- _Work request_: Pictures do not belong in the copy, so please give every entry below again exactly.

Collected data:
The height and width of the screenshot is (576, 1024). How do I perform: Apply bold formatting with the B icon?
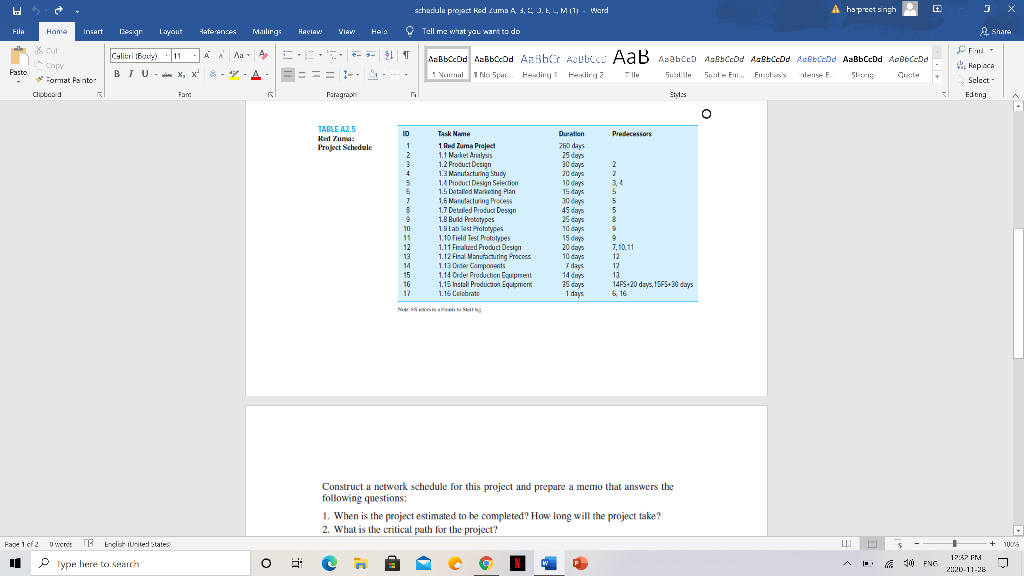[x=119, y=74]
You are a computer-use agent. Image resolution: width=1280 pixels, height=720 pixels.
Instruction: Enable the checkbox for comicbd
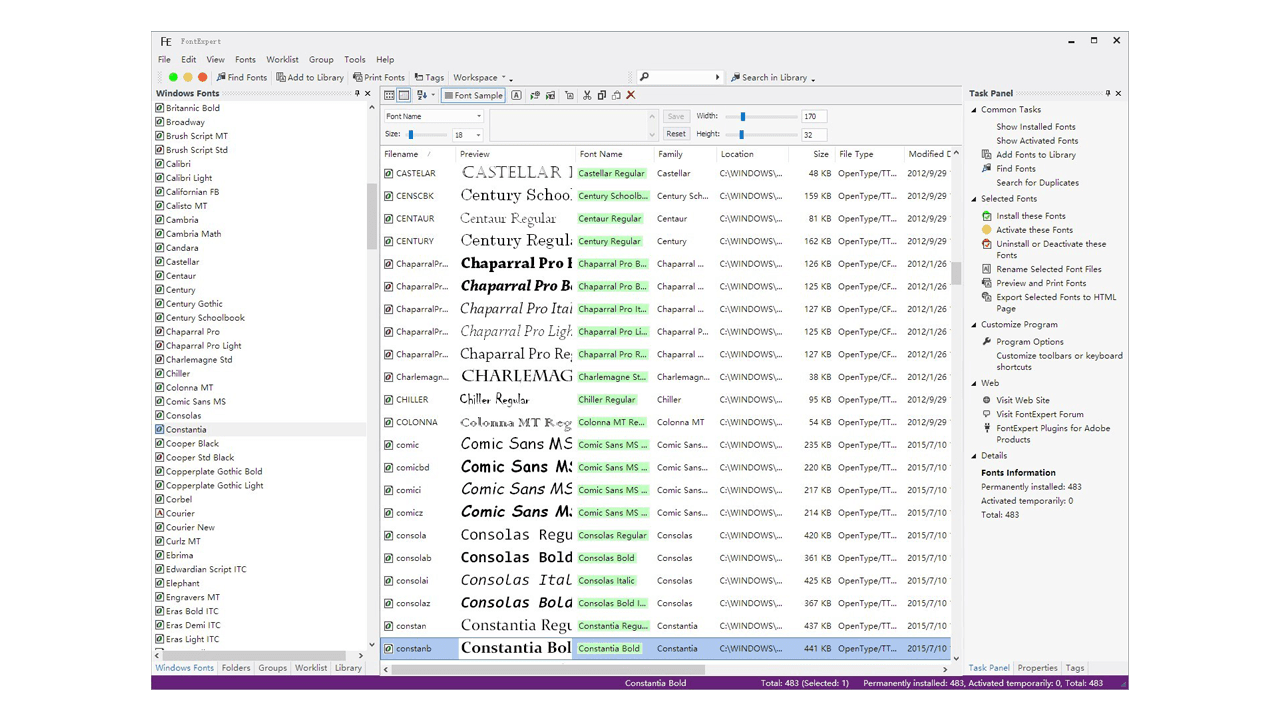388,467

- _Your response_:
The height and width of the screenshot is (576, 1024). How do I perform: Apply bold formatting with the B icon?
[x=119, y=74]
You are a computer-use agent. Image resolution: width=1280 pixels, height=720 pixels.
Instruction: Enable the checkbox for comicbd
388,467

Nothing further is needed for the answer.